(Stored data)

<<<<

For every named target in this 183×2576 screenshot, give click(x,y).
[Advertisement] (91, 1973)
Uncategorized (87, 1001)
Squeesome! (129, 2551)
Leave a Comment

>>>>

- **Task requirements**
Copy the records above exactly as written.

- **Your response**
For every named target in this 183×2576 screenshot, give click(x,y).
[Advertisement] (91, 1973)
Uncategorized (87, 1001)
Squeesome! (129, 2551)
Leave a Comment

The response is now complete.